Car les produits des néo-boulangeries sont vendus à des prix non négligeables. Chez Mains Bakery, il faut compter six euros pour un pain signature, dix euros pour un pain de seigle aux graines, deux euros pour un croissant… « Certains s’étonnent que nos croissants coûtent aussi cher, mais la réalité, c’est qu’ils nous coûtent déjà plus d’un euro à produire, réagit Senina Cojocari. Ce n’est pas viable de fabriquer quelque chose si nous perdons constamment de l’argent sur des produits qui demandent autant de temps, de soin et des ingrédients aussi coûteux pour les réaliser. On utilise du vrai beurre bio très cher. Il faut bien payer nos employés, ils travaillent dur et ne peuvent pas être rémunérés au salaire minimum».

Ces néo-boulangeries ont plutôt tendance à ouvrir dans des communes plus aisées. «Si un établissement de ce style se positionne au nord de Bruxelles, ça risque d’être compliqué. Dans la région de Charleroi, on connaît deux ou trois boulangeries qui s’inscrivent dans ce modèle, mais c’est difficile», admet Géry Brusselmans.

L’avenir des boulangeries? Pas si sûr 

Pour Senina Cojocari, le modèle de Mains et des autres néo-boulangeries est l’avenir: «La mentalité et la demande des gens évoluent. Nous sommes aujourd’hui beaucoup plus conscients de ce dont nous avons besoin, de l’origine des produits, et de l’importance de payer correctement notre personnel plutôt que de tout confier aux machines. Car avec l’industrialisation massive, l’argent est surtout allé dans les poches de grandes entreprises qui fabriquent pour tous les magasins, plutôt que dans des produits frais, fabriqués localement et en petites quantités. Les gens y sont désormais plus sensibles et recherchent autre chose qu’un produit standard de magasin, de qualité médiocre».
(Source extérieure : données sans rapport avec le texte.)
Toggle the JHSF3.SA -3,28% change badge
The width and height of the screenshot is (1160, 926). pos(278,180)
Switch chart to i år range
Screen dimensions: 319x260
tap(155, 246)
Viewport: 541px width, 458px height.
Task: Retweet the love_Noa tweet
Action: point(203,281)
Albert Denoncin invite plutôt à la prudence et estime que ce modèle a des limites. «Si tout le monde fait ça, il y aura de la concurrence et les prix vont diminuer. C’est la loi de l’offre et la demande. On va voir si ce modèle va résister à long terme. Je leur souhaite que ça dure le plus longtemps possible».

Un autre modèle de boulangerie pourrait également s’imposer à l’avenir, d’après Géry Brusselmans: celui des ateliers centraux qui fournissent plusieurs magasins. «Il y en a déjà pas mal en Wallonie et à Bruxelles.»

Que les néo-boulangeries représentent une réelle révolution ou une tendance passagère boostée par les réseaux sociaux, une chose est en tout cas claire: le secteur est en train de changer. «Les jeunes boulangers veulent une vie sociale, ils s’organisent. Ils travaillent seuls ou avec un aidant et font ce qu’ils peuvent faire. Ça change beaucoup de mon époque où les boulangeries étaient ouvertes de sept heures du matin jusqu’à 19 heures, six jours sur sept. Tout cela est révolu», admet Albert Denoncin.